I would just like to chime in saying that the 14 signs of fascism are meant to describe the big, common traits of fascism to help identify it, not to provide a list of any one thing that is fascist. Only when all 14 traits are present at once is there a high probability that a system is fascist, if one or more are absent chances are very high the system is not fascist but instead is something else, like Stalin's laughable implementation of communism.

Also, the Nazis were national socialists in name only. The only socialist policies the Nazi party implemented was to provide a short maternal leave, a few days paid rest for injured workers, and a small loan for every born child. The big caveat here that only members of the Nazi party qualified for those policies which meant that a large chunk of the population was unable to benefit from those. If you didn't fit the definition of an Aryan or were suspected to be Jewish you did not qualify for it. Jews in particular were denied German citizenship and thus were exempt by default.


----------



## Nothereed (Aug 14, 2022)

@Creamu
This my last reply



Creamu said:


> Control+F 'national socialism'... no nothing.

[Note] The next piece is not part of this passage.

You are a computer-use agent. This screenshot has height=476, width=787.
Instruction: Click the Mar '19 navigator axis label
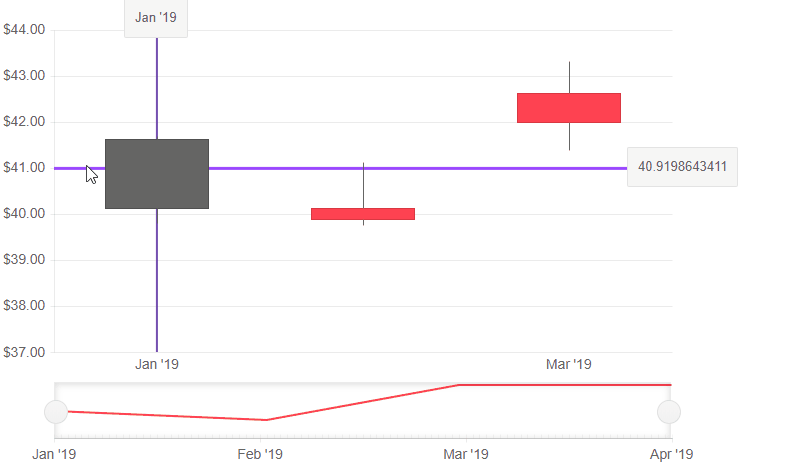[466, 455]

How about you read peoples arguments before trying to press control f and skim them.

The "national" part is a modifier. we can separate the national part from the "ism" to identify if the rest of it matches.
Just because it's "nationalist" shouldn't mean the core ideology behind it is destroyed, unless it's NOT the idealogy you imply.
You claimed that Nazi germany was national socialist.
Their actions, killing socialists first, supporting capitalist industries, stopping unions. Is a indication that they are not socialists. Therefore, not nationalist socialist.
IF you also did the reading, you would of learned they they say they are behind the idea of supporting socialism/being anticaptalist. But *in action* they are not.

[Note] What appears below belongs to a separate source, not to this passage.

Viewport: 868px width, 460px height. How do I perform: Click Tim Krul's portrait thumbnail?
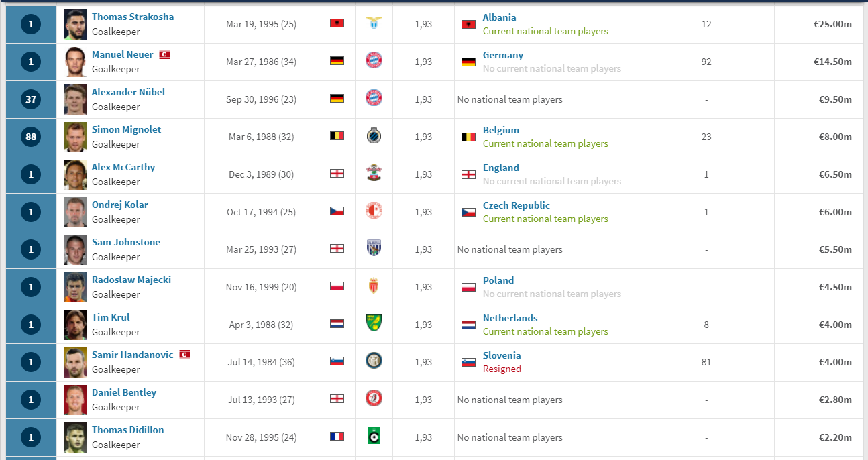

This is my final response since it's beyond a unreasonable doubt that you will not argue in good faith and your now going into essentially unprovable or falsifiable claims. I'm not going to argue another 8 paragraphs with you if your unwilling to do the basic thing and *read*


----------



## Nothereed (Aug 15, 2022)

RAHelllord said:


> Also, the Nazis were national socialists in name only. The only socialist policies the Nazi party implemented was to provide a short maternal leave, a few days paid rest for injured workers, and a small loan for every born child.


Afterwords however, they then cracked down on unionization, reduced wages and so on, they were pro corporation.


----------



## Acid_Snake (Aug 15, 2022)

Interesting how OP never mentioned what Mussolini himself defined Fascism as.

He wasn't a good writer nor an intellectual, he made it pretty damn simple to understand:

Fascism means, as Mussolini himself defined it:
Everything for the Government, nothing outside the Government, nothing against the Government.

This can apply to a number of different ideologies from pretty much any any political spectrum, but Mussolini's Fascism has some very distinct traits, mainly:

- Imperialism: the term Fascism comes form the Roman Fascio, a symbol of the Roman empire, similar to how the Nazis appropriated the Swastika and called themselves the Third Reich (Third Empire). Mussolini wanted to bring back the Roman empire.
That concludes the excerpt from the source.